One of the problems with modern Americans is that we can be patient in anything except waiting. We want results yesterday if not eariler. We want it now or sooner, anything except later. We have instant coffee, microwave popcorn and America's favorite - buy now pay later credit (paying later is the only thing we have patience for).
When we face problems or dilemas, we feel just the same. We want them resolved right now or sometime before that. We certainly don't want to wait for God to work them out. Impatiently, we rush in trying to save the day ourselves so we can insure fast results. The problems, besides a failure to trust in God's provision, is that we tend to make things worse in the process. It's kind of like that knot in the string you kept trying to get out until you made such a mess that your mom had to cut it out. Had you brought it earlier, it wouldn't have required such a drastic cure.

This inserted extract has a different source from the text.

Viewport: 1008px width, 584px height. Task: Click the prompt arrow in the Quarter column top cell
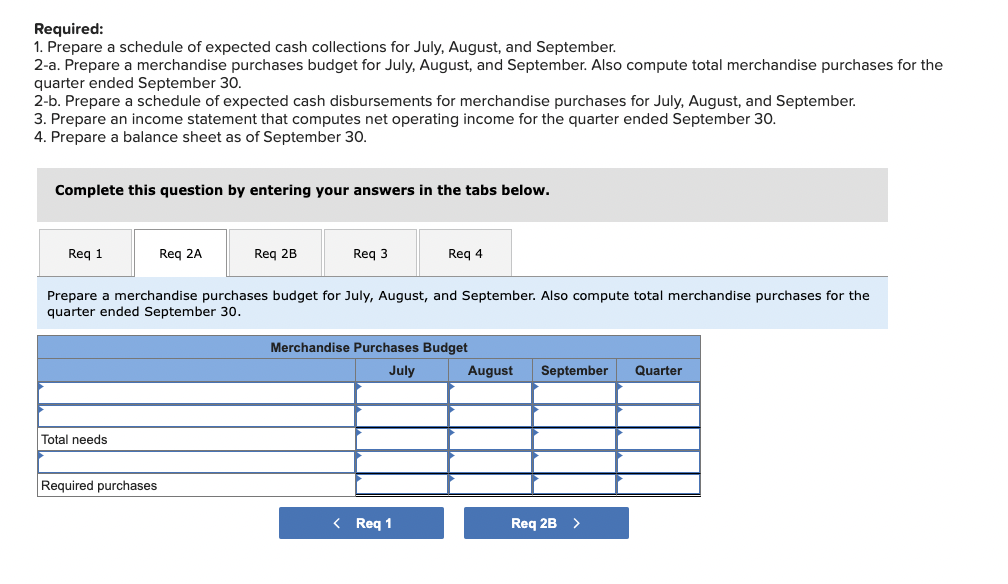click(x=620, y=388)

Although I begin every day in prayer and pray throughout the day, I still wrestle with and give in to that desire to rush in and save the day. Knowing better doesn't always prevent me from doing better. But, when I'm thinking right, I pray more and act less, waiting on God to show up. By the way, He often passes on coming early but never shows up too late. God is always on time, but his time is different than ours - but his time is always right.
My desire is to reach the point where I learn to always "Wait for the Lord; be strong and take heart and wait for the Lord" (Ps 27:14). But like the David who penned that passage, I find myself struggling with my faith, down in my spirit, fearful instead of faithful at times. It is the human condition, but it need not define us. Like King David, who vacilated from high praise to depressed laments in the Psalms but was "a man after God's own heart" (Acts 13:22), my aim is to lean on God more and self less. Jus' Sayn.